À même la rose du cul du clairon, puisque sa bouche est à l’opposite, par où il parle, Fleur-de-Sabre, le Réveil achevé par elle flambant encore dans les derniers échos, sonnait toujours, vers les morts :

Aux caporaux, les évoquant par leur grade, accompagné, d’une syllabe obscène, monosyllabique et réglementaire, qui se faisait, au fond de l’insulte, éplorée et amoureuse :

Aux sergents :

Sergent, tentant…
Sergent, tentant…

Au sergent-major et au tambour-major :

Au rapport sergent-major…
…Il a cinq pieds six pouces
Et des galons en or !

Elle essaya de les corrompre par l’or, et sonna pour les paysans pauvres, « aux lettres » — pour eux : les mandats :

…Des nouvell’s du pays.

Et, « au pas gymnastique », la visite du médecin :

Le voilà qui vient…
.....main,
.....bien.
Il ne vous dira rien.

Elle se retourna, indignée, vers Sacqueville, après un « couac » de sa trompette : du pavillon dégouttaient des larmes :

— C’est toi qui « fais » faux, tu ne sais pas l’air.

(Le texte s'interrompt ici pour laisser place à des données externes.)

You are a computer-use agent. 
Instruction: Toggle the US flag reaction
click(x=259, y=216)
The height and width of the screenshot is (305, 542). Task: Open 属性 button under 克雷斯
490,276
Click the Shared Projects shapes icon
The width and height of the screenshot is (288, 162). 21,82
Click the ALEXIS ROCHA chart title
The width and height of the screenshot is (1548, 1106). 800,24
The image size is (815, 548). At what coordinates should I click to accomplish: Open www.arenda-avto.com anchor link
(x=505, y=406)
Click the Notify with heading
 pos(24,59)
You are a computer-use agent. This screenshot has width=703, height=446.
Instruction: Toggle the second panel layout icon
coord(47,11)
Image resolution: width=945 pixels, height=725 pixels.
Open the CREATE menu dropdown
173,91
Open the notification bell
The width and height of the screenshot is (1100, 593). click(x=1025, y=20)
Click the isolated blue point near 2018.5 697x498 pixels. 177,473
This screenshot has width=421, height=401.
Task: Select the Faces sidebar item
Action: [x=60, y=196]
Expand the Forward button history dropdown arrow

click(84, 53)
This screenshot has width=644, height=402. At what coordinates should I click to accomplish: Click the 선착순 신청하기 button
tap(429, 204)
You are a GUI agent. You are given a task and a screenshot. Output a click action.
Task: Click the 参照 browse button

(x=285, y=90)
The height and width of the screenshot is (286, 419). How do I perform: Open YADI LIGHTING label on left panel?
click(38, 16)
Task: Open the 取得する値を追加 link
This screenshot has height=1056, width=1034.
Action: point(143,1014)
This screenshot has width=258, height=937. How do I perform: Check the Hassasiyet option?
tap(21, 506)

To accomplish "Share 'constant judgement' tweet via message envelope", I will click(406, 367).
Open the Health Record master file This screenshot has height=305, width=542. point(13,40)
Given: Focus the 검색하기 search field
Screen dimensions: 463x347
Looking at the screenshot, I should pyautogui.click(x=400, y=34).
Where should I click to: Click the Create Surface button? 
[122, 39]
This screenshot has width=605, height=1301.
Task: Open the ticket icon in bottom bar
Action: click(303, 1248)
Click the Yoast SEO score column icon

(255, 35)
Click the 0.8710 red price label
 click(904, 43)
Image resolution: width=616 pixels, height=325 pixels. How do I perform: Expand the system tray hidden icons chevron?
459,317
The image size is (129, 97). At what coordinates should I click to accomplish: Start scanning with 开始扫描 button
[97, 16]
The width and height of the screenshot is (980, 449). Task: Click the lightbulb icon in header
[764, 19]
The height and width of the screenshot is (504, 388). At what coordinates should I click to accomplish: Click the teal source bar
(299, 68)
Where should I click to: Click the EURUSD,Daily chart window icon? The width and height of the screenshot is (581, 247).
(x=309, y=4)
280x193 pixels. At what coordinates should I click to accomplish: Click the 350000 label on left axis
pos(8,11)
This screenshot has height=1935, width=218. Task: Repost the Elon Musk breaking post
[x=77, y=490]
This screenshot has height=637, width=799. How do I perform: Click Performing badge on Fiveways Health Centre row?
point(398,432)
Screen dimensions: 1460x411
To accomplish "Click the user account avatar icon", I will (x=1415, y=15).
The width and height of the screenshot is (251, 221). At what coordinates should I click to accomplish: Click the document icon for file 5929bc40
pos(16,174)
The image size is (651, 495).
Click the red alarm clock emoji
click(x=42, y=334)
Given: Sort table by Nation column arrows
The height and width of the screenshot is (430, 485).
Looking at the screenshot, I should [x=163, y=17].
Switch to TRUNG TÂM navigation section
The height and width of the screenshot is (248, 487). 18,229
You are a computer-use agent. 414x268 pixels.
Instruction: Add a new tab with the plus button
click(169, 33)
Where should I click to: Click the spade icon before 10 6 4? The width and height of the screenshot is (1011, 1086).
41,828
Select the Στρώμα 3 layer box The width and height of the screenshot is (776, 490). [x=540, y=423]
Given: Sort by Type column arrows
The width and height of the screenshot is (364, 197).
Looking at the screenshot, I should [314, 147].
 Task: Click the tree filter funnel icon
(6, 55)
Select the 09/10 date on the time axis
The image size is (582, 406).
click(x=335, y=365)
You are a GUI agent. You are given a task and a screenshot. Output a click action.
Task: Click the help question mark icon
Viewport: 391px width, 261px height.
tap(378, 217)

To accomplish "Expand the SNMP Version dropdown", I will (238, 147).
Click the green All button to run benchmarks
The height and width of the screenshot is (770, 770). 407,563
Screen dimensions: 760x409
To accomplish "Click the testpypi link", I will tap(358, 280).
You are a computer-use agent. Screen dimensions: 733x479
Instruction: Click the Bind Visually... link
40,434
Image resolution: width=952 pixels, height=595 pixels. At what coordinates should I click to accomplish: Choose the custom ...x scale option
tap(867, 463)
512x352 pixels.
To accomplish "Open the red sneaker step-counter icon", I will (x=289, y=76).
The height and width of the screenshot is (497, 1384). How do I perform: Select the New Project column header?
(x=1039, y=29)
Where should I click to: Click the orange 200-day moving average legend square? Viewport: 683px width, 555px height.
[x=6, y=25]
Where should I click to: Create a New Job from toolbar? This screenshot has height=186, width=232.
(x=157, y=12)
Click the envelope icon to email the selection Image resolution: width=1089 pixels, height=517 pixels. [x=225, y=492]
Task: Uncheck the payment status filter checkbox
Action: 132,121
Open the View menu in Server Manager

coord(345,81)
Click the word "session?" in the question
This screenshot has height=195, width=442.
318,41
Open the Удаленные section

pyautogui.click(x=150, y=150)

Car debout à ses côtés, dans la vallée, où l’aube humide fumait, il fredonnait malgré lui, deux octaves au-dessous du cuivre grave :

Quando Judex est venturus…

Et pour ne pas se mettre dans le chemin de Fleur-de-Sabre qui courait partout, derrière son ciairon, comme un équilibriste suit, sur son nez, une plume de paon, il s’était assis, sans penser à mal, par terre :

Judex ergo cum sedebit…

— Veux-tu pas dire de cochonneries ? cria la fille furieuse.

Et elle s’en prit aux morts, elle leur coiffa l’oreille du pavillon de cuivre vibrant, elle se jeta sur des corps qu’elle embrassa, elle en secoua d’autres et en gifla d’autres et en resecoua les mêmes, avec de gros mots et des jurons grossiers.